TASK DIRECTIONS →
Copy out all of the items below, substituting "Display size" for every occurrence of "Screen dimensions" and leaving the rest unchanged.

RECORDED DATA →

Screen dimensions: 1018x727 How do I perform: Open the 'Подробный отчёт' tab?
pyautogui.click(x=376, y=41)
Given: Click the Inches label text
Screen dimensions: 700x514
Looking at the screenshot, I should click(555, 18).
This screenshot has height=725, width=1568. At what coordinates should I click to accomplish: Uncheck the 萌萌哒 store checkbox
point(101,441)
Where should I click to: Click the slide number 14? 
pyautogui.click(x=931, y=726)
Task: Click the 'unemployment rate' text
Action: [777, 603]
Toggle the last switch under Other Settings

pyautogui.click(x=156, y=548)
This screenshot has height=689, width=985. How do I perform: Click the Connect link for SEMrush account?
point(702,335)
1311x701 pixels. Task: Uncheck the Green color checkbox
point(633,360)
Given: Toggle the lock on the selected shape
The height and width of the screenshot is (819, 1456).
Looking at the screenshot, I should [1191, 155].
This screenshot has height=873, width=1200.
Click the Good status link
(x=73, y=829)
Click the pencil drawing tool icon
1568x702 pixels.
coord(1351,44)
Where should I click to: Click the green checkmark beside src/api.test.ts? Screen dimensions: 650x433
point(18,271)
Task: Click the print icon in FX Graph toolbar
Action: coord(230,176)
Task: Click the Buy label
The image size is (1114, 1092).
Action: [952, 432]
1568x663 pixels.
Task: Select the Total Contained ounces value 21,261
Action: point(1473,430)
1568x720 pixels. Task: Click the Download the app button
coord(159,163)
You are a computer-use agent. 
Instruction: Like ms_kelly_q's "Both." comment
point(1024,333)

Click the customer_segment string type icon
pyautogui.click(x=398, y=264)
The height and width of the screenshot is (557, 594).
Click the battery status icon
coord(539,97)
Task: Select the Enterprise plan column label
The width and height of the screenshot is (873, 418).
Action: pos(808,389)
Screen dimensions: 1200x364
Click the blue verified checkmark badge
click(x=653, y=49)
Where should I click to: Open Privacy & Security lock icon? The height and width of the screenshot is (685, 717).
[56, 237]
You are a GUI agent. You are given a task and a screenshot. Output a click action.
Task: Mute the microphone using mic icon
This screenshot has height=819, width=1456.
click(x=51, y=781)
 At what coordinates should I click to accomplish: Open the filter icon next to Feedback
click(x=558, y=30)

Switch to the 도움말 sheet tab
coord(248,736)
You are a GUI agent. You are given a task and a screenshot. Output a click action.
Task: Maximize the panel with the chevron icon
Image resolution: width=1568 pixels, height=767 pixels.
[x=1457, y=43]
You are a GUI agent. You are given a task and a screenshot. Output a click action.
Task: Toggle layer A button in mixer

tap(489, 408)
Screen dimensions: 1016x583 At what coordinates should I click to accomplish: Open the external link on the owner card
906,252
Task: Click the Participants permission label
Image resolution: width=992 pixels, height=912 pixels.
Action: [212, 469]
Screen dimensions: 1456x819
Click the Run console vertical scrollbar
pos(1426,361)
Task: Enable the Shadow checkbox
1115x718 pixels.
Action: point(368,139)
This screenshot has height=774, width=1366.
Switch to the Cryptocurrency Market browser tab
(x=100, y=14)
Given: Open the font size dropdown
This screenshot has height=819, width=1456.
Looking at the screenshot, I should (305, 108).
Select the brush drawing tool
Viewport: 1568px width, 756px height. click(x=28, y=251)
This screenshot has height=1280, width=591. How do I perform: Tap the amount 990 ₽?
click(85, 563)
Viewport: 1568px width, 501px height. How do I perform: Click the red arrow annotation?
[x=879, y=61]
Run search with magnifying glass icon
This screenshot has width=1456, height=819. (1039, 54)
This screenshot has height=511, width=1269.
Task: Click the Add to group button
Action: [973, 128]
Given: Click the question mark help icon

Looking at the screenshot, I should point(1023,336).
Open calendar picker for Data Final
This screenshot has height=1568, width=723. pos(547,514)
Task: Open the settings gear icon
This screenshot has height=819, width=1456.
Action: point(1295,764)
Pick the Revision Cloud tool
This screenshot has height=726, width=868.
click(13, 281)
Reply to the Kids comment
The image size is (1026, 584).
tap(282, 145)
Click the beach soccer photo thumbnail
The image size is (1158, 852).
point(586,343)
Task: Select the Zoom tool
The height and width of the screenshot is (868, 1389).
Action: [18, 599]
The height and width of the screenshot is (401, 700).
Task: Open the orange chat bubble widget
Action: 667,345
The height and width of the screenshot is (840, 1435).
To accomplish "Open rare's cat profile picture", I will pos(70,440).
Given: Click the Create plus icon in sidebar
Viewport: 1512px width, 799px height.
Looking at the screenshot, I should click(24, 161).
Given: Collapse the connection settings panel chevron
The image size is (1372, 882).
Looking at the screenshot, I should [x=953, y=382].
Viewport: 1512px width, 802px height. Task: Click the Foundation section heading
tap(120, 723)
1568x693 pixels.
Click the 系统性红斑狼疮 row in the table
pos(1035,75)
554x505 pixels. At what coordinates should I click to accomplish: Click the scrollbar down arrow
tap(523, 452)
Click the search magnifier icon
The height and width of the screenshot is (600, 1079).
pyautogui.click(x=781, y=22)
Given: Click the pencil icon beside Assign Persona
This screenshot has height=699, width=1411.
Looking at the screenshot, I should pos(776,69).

WRITTEN ANSWER →
Display size: 1018x727 How do I perform: Open the 'Подробный отчёт' tab?
pyautogui.click(x=376, y=41)
Given: Click the Inches label text
Display size: 700x514
Looking at the screenshot, I should click(555, 18).
This screenshot has height=725, width=1568. At what coordinates should I click to accomplish: Uncheck the 萌萌哒 store checkbox
point(101,441)
Where should I click to: Click the slide number 14? 
pyautogui.click(x=931, y=726)
Task: Click the 'unemployment rate' text
Action: [777, 603]
Toggle the last switch under Other Settings

pyautogui.click(x=156, y=548)
This screenshot has height=689, width=985. How do I perform: Click the Connect link for SEMrush account?
point(702,335)
1311x701 pixels. Task: Uncheck the Green color checkbox
point(633,360)
Given: Toggle the lock on the selected shape
The height and width of the screenshot is (819, 1456).
Looking at the screenshot, I should [1191, 155].
This screenshot has height=873, width=1200.
Click the Good status link
(x=73, y=829)
Click the pencil drawing tool icon
1568x702 pixels.
coord(1351,44)
Where should I click to: Click the green checkmark beside src/api.test.ts? Display size: 650x433
point(18,271)
Task: Click the print icon in FX Graph toolbar
Action: coord(230,176)
Task: Click the Buy label
The image size is (1114, 1092).
Action: [952, 432]
1568x663 pixels.
Task: Select the Total Contained ounces value 21,261
Action: point(1473,430)
1568x720 pixels. Task: Click the Download the app button
coord(159,163)
You are a computer-use agent. 
Instruction: Like ms_kelly_q's "Both." comment
point(1024,333)

Click the customer_segment string type icon
pyautogui.click(x=398, y=264)
The height and width of the screenshot is (557, 594).
Click the battery status icon
coord(539,97)
Task: Select the Enterprise plan column label
The width and height of the screenshot is (873, 418).
Action: pos(808,389)
Display size: 1200x364
Click the blue verified checkmark badge
click(x=653, y=49)
Where should I click to: Open Privacy & Security lock icon? The height and width of the screenshot is (685, 717).
[56, 237]
You are a GUI agent. You are given a task and a screenshot. Output a click action.
Task: Mute the microphone using mic icon
This screenshot has height=819, width=1456.
click(x=51, y=781)
 At what coordinates should I click to accomplish: Open the filter icon next to Feedback
click(x=558, y=30)

Switch to the 도움말 sheet tab
coord(248,736)
You are a GUI agent. You are given a task and a screenshot. Output a click action.
Task: Maximize the panel with the chevron icon
Image resolution: width=1568 pixels, height=767 pixels.
[x=1457, y=43]
You are a GUI agent. You are given a task and a screenshot. Output a click action.
Task: Toggle layer A button in mixer

tap(489, 408)
Display size: 1016x583 At what coordinates should I click to accomplish: Open the external link on the owner card
906,252
Task: Click the Participants permission label
Image resolution: width=992 pixels, height=912 pixels.
Action: [212, 469]
Display size: 1456x819
Click the Run console vertical scrollbar
pos(1426,361)
Task: Enable the Shadow checkbox
1115x718 pixels.
Action: point(368,139)
This screenshot has height=774, width=1366.
Switch to the Cryptocurrency Market browser tab
(x=100, y=14)
Given: Open the font size dropdown
This screenshot has height=819, width=1456.
Looking at the screenshot, I should (305, 108).
Select the brush drawing tool
Viewport: 1568px width, 756px height. click(x=28, y=251)
This screenshot has height=1280, width=591. How do I perform: Tap the amount 990 ₽?
click(85, 563)
Viewport: 1568px width, 501px height. How do I perform: Click the red arrow annotation?
[x=879, y=61]
Run search with magnifying glass icon
This screenshot has width=1456, height=819. (1039, 54)
This screenshot has height=511, width=1269.
Task: Click the Add to group button
Action: [973, 128]
Given: Click the question mark help icon

Looking at the screenshot, I should point(1023,336).
Open calendar picker for Data Final
This screenshot has height=1568, width=723. pos(547,514)
Task: Open the settings gear icon
This screenshot has height=819, width=1456.
Action: point(1295,764)
Pick the Revision Cloud tool
This screenshot has height=726, width=868.
click(13, 281)
Reply to the Kids comment
The image size is (1026, 584).
tap(282, 145)
Click the beach soccer photo thumbnail
The image size is (1158, 852).
point(586,343)
Task: Select the Zoom tool
The height and width of the screenshot is (868, 1389).
Action: [18, 599]
The height and width of the screenshot is (401, 700).
Task: Open the orange chat bubble widget
Action: 667,345
The height and width of the screenshot is (840, 1435).
To accomplish "Open rare's cat profile picture", I will pos(70,440).
Given: Click the Create plus icon in sidebar
Viewport: 1512px width, 799px height.
Looking at the screenshot, I should click(24, 161).
Given: Collapse the connection settings panel chevron
The image size is (1372, 882).
Looking at the screenshot, I should [x=953, y=382].
Viewport: 1512px width, 802px height. Task: Click the Foundation section heading
tap(120, 723)
1568x693 pixels.
Click the 系统性红斑狼疮 row in the table
pos(1035,75)
554x505 pixels. At what coordinates should I click to accomplish: Click the scrollbar down arrow
tap(523, 452)
Click the search magnifier icon
The height and width of the screenshot is (600, 1079).
pyautogui.click(x=781, y=22)
Given: Click the pencil icon beside Assign Persona
This screenshot has height=699, width=1411.
Looking at the screenshot, I should pos(776,69).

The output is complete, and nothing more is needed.